Sebuah ironi dalam hajatan tak bertuan bernama Pilkadal (Pemilihan kepala daerah langsung yang sering diplesetkan beberapa kawan sebagai pesta pemilihan kadal-kadal baru yang akan memimpin kabupaten, kota, propinsi dan bahkan Negara.

Tidak jauh berbeda dengan sifat dasar kadal, biasanya memiliki aktifitas tak terpuji yang berisi kegiatan pembohongan, pembodohan, penipuan dan juga sarat korupsi, kolusi dan nepotisme yang semuanya bermuara pada upaya meraup keuntungan pribadi, keluarga, kelompok dan kolega.

Disini posisi masyarakat hanya dipandang sebagai alat dan objek yang bisa dibeli dan diatur sesuka hati, sebab rakyat hanya punya prinsip, “Ambil uang mereka dan pilih saja kadal yang paling banyak sumbangannya”. Namun ini masih bersifat kecenderungan, jadi bagi yang merasa silahkan marah.
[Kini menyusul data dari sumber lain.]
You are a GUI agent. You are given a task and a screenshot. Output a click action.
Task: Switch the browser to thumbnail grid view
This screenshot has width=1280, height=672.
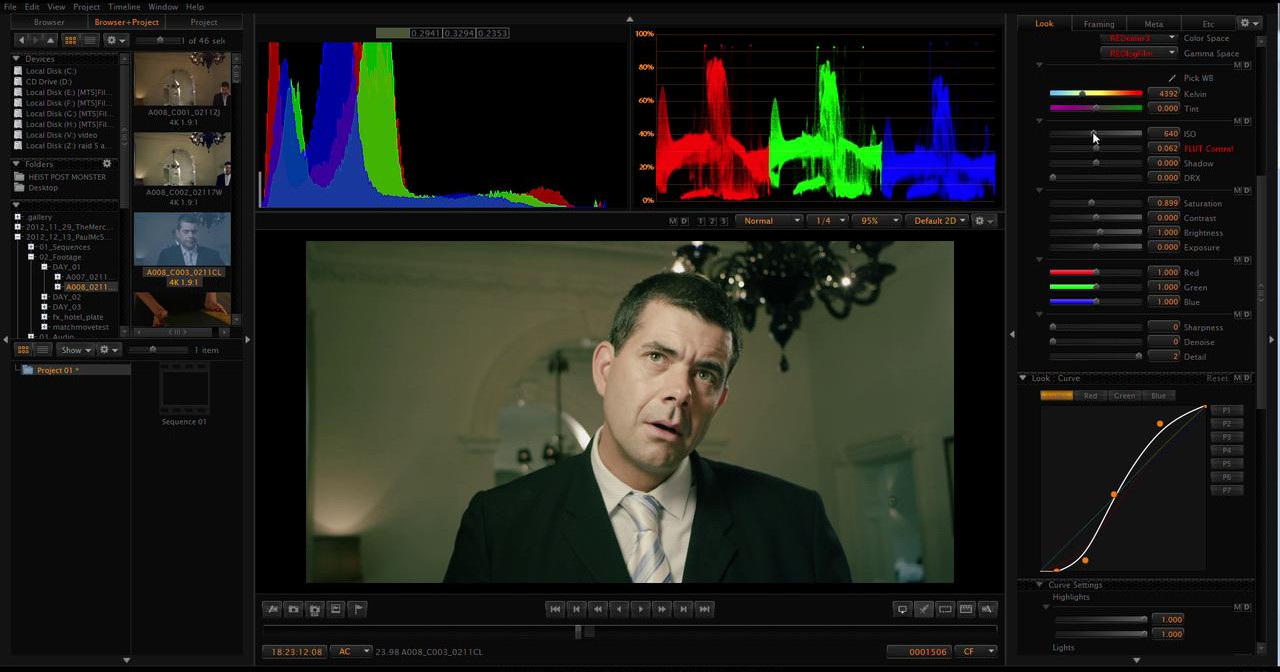pos(71,40)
Salah kaprah yang mulai memasyarakat, membudaya serta mengkar ini ternyata secara tak sadar sudah tertanam kuat pada sebagian besar rakyat yang lugu melalui lagu yang kini sudah menjadi kenikmatan tersendiri bagi pelacur politik yang sudah kehilangan nilai dan hanya berbicara materi.

”Siapa menabur angin, ia akan menuai badai” kini sudah menjadi kenyataan. Badai apa yang kita tuai? Tak lain badai akibat pendidikan politik salah, dimana masyarakat marginal kita sekarang larut, betul-betul larut dalam ayunan politik yang tidak lepas dari politik materi dan uang.

Kondisi ini makin sulit karena para kandidat yang ikut pilkadal adalah para politikus yang bersifat ulikana (ular lipan kadal naga). Sebuah ungkapan yang saya dapat dari seorang kawan diskusi meja panjang milik Walhi Kalteng yang telah malang melintang didunia organisasi dan politik praktis di tingkat kampung hingga tingkatan nasional.

Membedah calon pemimpin yang bersifat ulikana akan membuat kita tersedak dan tak sedap makan. Perpaduan keempat sifat binatang ini memungkinkan calon bupati entah walikota ataupun gubernur memiliki peluang menang lebih besar, sebab telah mampu menyatukan berbagai kiat, strategi dan upaya yang tentunya sangat jauh dari kaidah agama, norma ataupun budaya.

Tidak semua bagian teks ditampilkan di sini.